Stored data entries
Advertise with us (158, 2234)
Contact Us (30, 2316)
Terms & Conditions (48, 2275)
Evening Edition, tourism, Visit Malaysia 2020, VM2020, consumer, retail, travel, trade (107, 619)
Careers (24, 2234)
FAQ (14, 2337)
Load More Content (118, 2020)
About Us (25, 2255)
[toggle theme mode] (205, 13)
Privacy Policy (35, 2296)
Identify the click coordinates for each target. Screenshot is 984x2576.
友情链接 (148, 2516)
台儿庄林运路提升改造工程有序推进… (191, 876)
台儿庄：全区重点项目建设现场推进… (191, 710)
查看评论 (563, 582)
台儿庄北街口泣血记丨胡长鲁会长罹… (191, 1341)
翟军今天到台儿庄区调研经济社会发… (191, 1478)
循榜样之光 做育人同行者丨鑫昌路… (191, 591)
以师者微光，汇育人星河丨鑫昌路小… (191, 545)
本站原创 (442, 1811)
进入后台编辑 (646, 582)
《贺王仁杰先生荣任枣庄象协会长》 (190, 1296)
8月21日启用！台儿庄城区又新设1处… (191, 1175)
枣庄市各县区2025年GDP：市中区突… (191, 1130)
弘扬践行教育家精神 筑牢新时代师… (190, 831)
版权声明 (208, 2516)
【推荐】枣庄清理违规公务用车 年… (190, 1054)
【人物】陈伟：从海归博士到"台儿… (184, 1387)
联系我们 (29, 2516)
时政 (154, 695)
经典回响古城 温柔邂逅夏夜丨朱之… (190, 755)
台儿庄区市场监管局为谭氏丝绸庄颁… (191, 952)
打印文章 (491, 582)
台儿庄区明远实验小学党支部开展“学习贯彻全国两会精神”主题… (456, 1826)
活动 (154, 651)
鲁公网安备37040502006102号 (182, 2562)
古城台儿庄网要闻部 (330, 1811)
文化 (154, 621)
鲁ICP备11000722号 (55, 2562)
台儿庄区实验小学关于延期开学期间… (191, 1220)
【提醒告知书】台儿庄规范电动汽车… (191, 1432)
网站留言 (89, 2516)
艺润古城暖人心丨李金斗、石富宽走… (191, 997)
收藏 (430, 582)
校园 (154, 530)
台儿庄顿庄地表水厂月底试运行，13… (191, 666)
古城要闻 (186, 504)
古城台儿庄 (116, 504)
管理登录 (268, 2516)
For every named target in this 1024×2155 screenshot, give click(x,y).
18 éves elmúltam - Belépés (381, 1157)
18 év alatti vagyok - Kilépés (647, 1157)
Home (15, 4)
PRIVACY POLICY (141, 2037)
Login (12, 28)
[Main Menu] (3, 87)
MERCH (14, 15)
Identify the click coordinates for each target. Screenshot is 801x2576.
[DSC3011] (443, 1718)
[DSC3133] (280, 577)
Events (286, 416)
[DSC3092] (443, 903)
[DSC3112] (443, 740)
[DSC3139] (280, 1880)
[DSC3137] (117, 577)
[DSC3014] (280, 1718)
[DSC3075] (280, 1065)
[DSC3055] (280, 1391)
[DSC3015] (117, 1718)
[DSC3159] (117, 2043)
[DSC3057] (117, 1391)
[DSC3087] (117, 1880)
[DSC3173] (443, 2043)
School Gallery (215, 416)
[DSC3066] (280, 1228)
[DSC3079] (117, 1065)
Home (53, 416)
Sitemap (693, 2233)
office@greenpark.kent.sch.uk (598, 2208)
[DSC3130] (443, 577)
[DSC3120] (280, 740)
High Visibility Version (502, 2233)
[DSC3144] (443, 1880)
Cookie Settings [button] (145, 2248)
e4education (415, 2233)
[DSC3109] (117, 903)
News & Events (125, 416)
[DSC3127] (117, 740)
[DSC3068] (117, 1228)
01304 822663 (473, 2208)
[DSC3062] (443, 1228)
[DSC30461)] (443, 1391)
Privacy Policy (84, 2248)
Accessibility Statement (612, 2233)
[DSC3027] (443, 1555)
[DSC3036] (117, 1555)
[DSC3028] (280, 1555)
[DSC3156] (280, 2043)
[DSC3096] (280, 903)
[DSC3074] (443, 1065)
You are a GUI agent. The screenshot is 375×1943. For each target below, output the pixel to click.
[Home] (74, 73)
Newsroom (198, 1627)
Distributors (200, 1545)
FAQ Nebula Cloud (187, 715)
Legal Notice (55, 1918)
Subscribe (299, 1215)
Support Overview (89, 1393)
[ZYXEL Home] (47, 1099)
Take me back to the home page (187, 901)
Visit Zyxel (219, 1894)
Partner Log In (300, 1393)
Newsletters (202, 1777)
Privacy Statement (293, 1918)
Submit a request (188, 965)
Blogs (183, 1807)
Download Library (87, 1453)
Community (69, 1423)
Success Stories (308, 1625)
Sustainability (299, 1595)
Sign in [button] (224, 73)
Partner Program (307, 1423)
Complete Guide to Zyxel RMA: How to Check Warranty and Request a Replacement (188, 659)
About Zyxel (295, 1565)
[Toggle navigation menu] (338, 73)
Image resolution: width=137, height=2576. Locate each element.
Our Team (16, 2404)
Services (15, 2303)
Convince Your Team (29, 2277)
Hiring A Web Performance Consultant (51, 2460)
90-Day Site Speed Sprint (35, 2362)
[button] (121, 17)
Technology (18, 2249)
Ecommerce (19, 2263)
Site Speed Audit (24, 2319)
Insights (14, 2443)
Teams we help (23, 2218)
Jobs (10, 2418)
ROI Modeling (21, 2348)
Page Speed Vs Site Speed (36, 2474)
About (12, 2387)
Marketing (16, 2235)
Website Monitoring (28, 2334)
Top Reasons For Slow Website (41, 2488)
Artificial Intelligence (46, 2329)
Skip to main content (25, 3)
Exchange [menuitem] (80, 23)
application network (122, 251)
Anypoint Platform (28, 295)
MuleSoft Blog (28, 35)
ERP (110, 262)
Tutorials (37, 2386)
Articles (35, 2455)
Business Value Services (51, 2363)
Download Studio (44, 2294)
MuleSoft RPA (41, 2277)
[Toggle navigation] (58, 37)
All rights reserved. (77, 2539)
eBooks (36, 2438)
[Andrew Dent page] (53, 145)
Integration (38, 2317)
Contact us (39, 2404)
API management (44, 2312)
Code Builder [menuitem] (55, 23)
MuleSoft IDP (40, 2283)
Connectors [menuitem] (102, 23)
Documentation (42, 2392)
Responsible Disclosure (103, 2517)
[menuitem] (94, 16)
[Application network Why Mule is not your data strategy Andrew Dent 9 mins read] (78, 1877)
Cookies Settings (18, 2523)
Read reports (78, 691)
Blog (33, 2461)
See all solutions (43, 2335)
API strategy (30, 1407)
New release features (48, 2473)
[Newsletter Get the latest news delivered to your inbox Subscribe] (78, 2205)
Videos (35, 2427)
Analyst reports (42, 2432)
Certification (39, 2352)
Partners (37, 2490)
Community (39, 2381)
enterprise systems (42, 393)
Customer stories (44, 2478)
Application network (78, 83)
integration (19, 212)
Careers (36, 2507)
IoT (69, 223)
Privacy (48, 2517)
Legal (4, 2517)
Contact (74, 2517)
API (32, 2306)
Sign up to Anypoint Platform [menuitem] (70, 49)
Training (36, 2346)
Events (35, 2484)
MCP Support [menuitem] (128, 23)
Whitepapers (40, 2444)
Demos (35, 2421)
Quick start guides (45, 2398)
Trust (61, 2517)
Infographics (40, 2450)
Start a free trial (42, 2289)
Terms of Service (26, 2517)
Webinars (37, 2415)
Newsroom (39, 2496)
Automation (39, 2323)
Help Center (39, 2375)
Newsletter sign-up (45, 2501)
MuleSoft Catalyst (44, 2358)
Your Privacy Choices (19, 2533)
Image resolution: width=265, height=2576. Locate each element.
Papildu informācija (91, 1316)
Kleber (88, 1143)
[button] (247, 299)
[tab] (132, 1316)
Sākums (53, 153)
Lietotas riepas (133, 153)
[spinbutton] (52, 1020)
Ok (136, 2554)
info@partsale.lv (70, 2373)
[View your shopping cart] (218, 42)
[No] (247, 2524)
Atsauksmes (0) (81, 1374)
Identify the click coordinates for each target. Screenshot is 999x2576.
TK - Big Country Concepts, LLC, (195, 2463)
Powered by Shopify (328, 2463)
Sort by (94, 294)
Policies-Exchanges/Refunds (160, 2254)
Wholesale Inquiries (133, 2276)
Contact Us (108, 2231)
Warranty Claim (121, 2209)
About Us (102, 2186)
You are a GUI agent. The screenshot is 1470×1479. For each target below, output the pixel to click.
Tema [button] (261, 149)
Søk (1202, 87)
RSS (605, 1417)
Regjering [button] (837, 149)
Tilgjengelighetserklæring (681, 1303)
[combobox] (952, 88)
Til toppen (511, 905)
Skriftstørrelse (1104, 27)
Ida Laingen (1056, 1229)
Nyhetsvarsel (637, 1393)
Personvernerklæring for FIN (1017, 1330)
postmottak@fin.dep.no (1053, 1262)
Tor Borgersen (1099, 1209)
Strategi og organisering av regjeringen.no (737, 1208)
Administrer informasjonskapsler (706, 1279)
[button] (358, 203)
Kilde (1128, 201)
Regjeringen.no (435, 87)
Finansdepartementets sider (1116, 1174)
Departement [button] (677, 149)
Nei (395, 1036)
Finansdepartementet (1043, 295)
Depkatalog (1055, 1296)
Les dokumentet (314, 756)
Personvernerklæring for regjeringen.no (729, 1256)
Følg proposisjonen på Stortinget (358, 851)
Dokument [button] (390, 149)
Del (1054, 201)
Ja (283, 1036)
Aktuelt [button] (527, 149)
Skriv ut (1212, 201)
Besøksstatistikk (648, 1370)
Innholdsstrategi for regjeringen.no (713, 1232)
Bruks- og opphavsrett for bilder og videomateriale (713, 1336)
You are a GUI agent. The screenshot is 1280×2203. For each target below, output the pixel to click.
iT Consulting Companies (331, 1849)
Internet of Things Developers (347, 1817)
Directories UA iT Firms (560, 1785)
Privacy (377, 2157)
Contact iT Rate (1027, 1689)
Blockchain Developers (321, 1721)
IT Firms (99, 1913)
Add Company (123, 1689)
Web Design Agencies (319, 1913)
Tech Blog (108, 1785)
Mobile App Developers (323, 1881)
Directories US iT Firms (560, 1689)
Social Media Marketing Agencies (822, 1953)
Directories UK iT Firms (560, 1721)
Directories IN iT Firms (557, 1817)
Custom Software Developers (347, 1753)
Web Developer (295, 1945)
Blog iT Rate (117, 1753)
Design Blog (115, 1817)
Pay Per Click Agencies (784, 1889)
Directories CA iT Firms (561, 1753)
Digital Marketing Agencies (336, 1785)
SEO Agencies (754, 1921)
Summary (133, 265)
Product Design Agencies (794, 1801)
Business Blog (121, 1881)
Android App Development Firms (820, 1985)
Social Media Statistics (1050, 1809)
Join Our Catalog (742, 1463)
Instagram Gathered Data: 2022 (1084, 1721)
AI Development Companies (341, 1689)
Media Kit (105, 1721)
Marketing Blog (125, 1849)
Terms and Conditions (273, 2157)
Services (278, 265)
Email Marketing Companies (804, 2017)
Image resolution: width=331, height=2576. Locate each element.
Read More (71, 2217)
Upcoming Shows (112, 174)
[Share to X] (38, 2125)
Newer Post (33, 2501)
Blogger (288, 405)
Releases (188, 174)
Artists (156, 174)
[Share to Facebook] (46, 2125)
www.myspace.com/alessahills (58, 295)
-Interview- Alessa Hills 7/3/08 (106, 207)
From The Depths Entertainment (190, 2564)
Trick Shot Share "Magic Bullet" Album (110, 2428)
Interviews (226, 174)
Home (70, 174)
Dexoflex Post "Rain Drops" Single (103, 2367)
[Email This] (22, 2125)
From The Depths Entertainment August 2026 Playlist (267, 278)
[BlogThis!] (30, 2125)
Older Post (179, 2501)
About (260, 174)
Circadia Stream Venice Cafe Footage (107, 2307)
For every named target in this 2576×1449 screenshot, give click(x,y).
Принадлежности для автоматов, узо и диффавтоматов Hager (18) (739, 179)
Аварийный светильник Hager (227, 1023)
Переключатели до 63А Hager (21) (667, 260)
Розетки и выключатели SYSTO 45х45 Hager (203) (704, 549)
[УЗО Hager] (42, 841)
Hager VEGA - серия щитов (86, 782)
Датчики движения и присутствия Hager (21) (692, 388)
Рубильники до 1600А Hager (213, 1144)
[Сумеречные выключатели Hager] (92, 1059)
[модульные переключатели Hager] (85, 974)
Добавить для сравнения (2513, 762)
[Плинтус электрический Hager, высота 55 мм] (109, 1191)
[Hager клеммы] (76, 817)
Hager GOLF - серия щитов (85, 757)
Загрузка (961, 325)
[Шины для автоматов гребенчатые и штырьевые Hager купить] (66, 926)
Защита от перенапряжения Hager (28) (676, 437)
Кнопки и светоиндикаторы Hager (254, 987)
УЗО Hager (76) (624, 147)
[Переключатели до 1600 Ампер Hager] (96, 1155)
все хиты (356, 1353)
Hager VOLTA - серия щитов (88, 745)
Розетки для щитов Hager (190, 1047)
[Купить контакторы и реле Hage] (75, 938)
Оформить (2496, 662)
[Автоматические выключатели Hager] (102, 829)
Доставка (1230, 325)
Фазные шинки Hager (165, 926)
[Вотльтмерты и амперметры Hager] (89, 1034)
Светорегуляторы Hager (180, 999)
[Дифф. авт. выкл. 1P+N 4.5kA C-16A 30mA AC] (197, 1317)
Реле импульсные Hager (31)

• PROBLEM TO WORK ON
Go through the entries and copy every line that has "Agencies".

• YOUR SOLUTION
Web Design Agencies (319, 1913)
Social Media Marketing Agencies (822, 1953)
Pay Per Click Agencies (784, 1889)
Digital Marketing Agencies (336, 1785)
SEO Agencies (754, 1921)
Product Design Agencies (794, 1801)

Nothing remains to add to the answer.